What a short two weeks its been! I must admit to you I have been in over my head with busybody-ing work.
Oh you didn’t know? I am a busy body, from a long line of busy bodies who, to relax, find projects that require you to be seated and call it leisure.
Anyway! Some of my “leisurely” activities this week involved reading/starting to read a couple non-fiction books about new scientific findings, marxism and trauma for a future project. Yeah, just some lighthearted topics for your Wednesday, huh.
But this all has me thinking, almost obsessively, about the idea of “important,” versus good and entertaining art. Is “important” art good art, by default, even if it does not inspire or provoke any sort of emotions within you?
I’m reminded of growing up in the Memphis City School system, being forced to read and watch all sorts of snooze-fest books and films I couldn’t dare name now, that were given to me because someone decided they were important. I was not impacted by any of them, wasn’t inspired, or entertained, or non-a-that. And perhaps the worst thing, is whatever I was supposed to learn from them, I did not.

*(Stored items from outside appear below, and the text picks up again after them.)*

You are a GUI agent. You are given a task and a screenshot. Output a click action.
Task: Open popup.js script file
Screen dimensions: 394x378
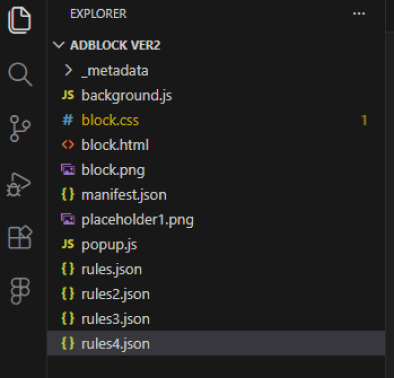click(x=216, y=244)
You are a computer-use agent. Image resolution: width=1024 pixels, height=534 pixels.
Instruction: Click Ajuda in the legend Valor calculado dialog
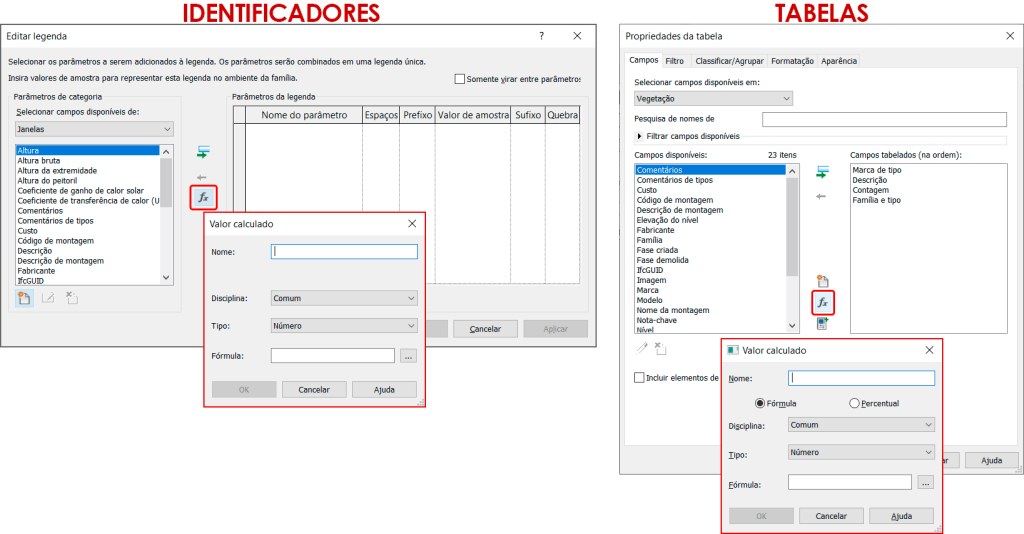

Juxtapose that to my time in college as a Film studies major, when film and writing professors helped me discover Jean-Luc Godard, Richard Linklater, Julie Dash, James Baldwin, Alice Walker…All of which moved me. Each of these artist’s works have in some way shifted my thinking and inspired my writing to this day.
The difference between my high school and college experiences? Pleasure. I enjoyed myself more often, I enjoyed my teachings, I enjoyed my teachers. I looked forward to learning and so I arrived ready to soak up all the goodies offered to me.
Scientists have found that enjoying your food while you eat can lead to better digestion, better nutrition absorption, and less overconsumption. It seems to me the the same is true for education.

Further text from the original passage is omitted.